(Beginning of DATA UNDER STUDY)

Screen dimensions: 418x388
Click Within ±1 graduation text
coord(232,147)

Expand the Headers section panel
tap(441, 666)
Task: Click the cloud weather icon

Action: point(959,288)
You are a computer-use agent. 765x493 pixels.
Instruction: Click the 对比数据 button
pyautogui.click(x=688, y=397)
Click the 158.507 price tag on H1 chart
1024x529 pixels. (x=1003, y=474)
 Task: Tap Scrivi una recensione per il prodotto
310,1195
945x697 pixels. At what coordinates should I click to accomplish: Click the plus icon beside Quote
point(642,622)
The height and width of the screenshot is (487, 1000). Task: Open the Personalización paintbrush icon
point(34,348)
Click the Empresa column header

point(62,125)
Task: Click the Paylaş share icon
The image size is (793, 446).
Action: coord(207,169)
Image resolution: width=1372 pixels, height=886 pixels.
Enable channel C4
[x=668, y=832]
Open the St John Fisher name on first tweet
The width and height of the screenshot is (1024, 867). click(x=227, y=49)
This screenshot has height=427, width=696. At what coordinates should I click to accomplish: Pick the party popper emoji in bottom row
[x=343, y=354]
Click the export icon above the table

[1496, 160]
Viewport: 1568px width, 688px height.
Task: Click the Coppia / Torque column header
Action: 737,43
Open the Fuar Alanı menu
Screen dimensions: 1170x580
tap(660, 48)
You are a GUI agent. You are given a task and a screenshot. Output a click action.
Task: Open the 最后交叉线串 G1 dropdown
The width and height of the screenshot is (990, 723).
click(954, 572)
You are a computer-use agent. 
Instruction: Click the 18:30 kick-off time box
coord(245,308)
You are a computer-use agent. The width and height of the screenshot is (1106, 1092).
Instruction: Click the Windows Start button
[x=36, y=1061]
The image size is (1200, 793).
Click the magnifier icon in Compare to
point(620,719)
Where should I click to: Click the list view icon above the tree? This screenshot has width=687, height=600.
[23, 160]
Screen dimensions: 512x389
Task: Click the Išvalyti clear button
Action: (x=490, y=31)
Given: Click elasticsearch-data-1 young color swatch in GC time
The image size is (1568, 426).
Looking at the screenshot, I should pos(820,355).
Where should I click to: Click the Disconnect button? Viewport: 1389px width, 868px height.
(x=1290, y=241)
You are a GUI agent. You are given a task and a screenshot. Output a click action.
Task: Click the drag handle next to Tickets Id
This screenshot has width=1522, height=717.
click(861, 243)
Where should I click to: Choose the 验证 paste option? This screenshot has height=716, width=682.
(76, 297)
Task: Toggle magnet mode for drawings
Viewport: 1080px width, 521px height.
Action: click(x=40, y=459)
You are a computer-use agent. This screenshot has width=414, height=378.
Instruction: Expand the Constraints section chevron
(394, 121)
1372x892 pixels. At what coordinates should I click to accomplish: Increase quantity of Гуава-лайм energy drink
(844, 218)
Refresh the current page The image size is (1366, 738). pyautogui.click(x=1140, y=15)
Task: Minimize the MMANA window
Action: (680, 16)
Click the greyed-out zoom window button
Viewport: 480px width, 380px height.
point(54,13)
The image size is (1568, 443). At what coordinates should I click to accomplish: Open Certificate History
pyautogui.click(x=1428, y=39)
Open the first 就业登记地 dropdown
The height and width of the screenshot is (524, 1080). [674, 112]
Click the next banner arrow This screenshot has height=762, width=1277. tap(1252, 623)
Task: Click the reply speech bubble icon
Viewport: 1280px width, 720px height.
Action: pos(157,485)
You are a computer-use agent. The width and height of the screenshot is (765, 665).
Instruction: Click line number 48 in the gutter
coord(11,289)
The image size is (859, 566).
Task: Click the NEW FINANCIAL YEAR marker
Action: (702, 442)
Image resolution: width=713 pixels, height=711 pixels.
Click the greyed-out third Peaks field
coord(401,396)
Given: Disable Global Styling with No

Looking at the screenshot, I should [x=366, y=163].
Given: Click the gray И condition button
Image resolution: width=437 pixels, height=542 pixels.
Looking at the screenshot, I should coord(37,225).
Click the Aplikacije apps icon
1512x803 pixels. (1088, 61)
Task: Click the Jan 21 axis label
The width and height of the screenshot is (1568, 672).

(End of DATA UNDER STUDY)

WORK ITEM: Each entry should be reproduced in the output exactly.

RESULT OF THE TASK:
Screen dimensions: 418x388
Click Within ±1 graduation text
coord(232,147)

Expand the Headers section panel
tap(441, 666)
Task: Click the cloud weather icon

Action: point(959,288)
You are a computer-use agent. 765x493 pixels.
Instruction: Click the 对比数据 button
pyautogui.click(x=688, y=397)
Click the 158.507 price tag on H1 chart
1024x529 pixels. (x=1003, y=474)
 Task: Tap Scrivi una recensione per il prodotto
310,1195
945x697 pixels. At what coordinates should I click to accomplish: Click the plus icon beside Quote
point(642,622)
The height and width of the screenshot is (487, 1000). Task: Open the Personalización paintbrush icon
point(34,348)
Click the Empresa column header

point(62,125)
Task: Click the Paylaş share icon
The image size is (793, 446).
Action: coord(207,169)
Image resolution: width=1372 pixels, height=886 pixels.
Enable channel C4
[x=668, y=832]
Open the St John Fisher name on first tweet
The width and height of the screenshot is (1024, 867). click(x=227, y=49)
This screenshot has height=427, width=696. At what coordinates should I click to accomplish: Pick the party popper emoji in bottom row
[x=343, y=354]
Click the export icon above the table

[1496, 160]
Viewport: 1568px width, 688px height.
Task: Click the Coppia / Torque column header
Action: 737,43
Open the Fuar Alanı menu
Screen dimensions: 1170x580
tap(660, 48)
You are a GUI agent. You are given a task and a screenshot. Output a click action.
Task: Open the 最后交叉线串 G1 dropdown
The width and height of the screenshot is (990, 723).
click(954, 572)
You are a computer-use agent. 
Instruction: Click the 18:30 kick-off time box
coord(245,308)
You are a computer-use agent. The width and height of the screenshot is (1106, 1092).
Instruction: Click the Windows Start button
[x=36, y=1061]
The image size is (1200, 793).
Click the magnifier icon in Compare to
point(620,719)
Where should I click to: Click the list view icon above the tree? This screenshot has width=687, height=600.
[23, 160]
Screen dimensions: 512x389
Task: Click the Išvalyti clear button
Action: (x=490, y=31)
Given: Click elasticsearch-data-1 young color swatch in GC time
The image size is (1568, 426).
Looking at the screenshot, I should pos(820,355).
Where should I click to: Click the Disconnect button? Viewport: 1389px width, 868px height.
(x=1290, y=241)
You are a GUI agent. You are given a task and a screenshot. Output a click action.
Task: Click the drag handle next to Tickets Id
This screenshot has width=1522, height=717.
click(861, 243)
Where should I click to: Choose the 验证 paste option? This screenshot has height=716, width=682.
(76, 297)
Task: Toggle magnet mode for drawings
Viewport: 1080px width, 521px height.
Action: click(x=40, y=459)
You are a computer-use agent. This screenshot has width=414, height=378.
Instruction: Expand the Constraints section chevron
(394, 121)
1372x892 pixels. At what coordinates should I click to accomplish: Increase quantity of Гуава-лайм energy drink
(844, 218)
Refresh the current page The image size is (1366, 738). pyautogui.click(x=1140, y=15)
Task: Minimize the MMANA window
Action: (680, 16)
Click the greyed-out zoom window button
Viewport: 480px width, 380px height.
point(54,13)
The image size is (1568, 443). At what coordinates should I click to accomplish: Open Certificate History
pyautogui.click(x=1428, y=39)
Open the first 就业登记地 dropdown
The height and width of the screenshot is (524, 1080). [674, 112]
Click the next banner arrow This screenshot has height=762, width=1277. tap(1252, 623)
Task: Click the reply speech bubble icon
Viewport: 1280px width, 720px height.
Action: pos(157,485)
You are a computer-use agent. The width and height of the screenshot is (765, 665).
Instruction: Click line number 48 in the gutter
coord(11,289)
The image size is (859, 566).
Task: Click the NEW FINANCIAL YEAR marker
Action: (702, 442)
Image resolution: width=713 pixels, height=711 pixels.
Click the greyed-out third Peaks field
coord(401,396)
Given: Disable Global Styling with No

Looking at the screenshot, I should [x=366, y=163].
Given: Click the gray И condition button
Image resolution: width=437 pixels, height=542 pixels.
Looking at the screenshot, I should coord(37,225).
Click the Aplikacije apps icon
1512x803 pixels. (1088, 61)
Task: Click the Jan 21 axis label
The width and height of the screenshot is (1568, 672).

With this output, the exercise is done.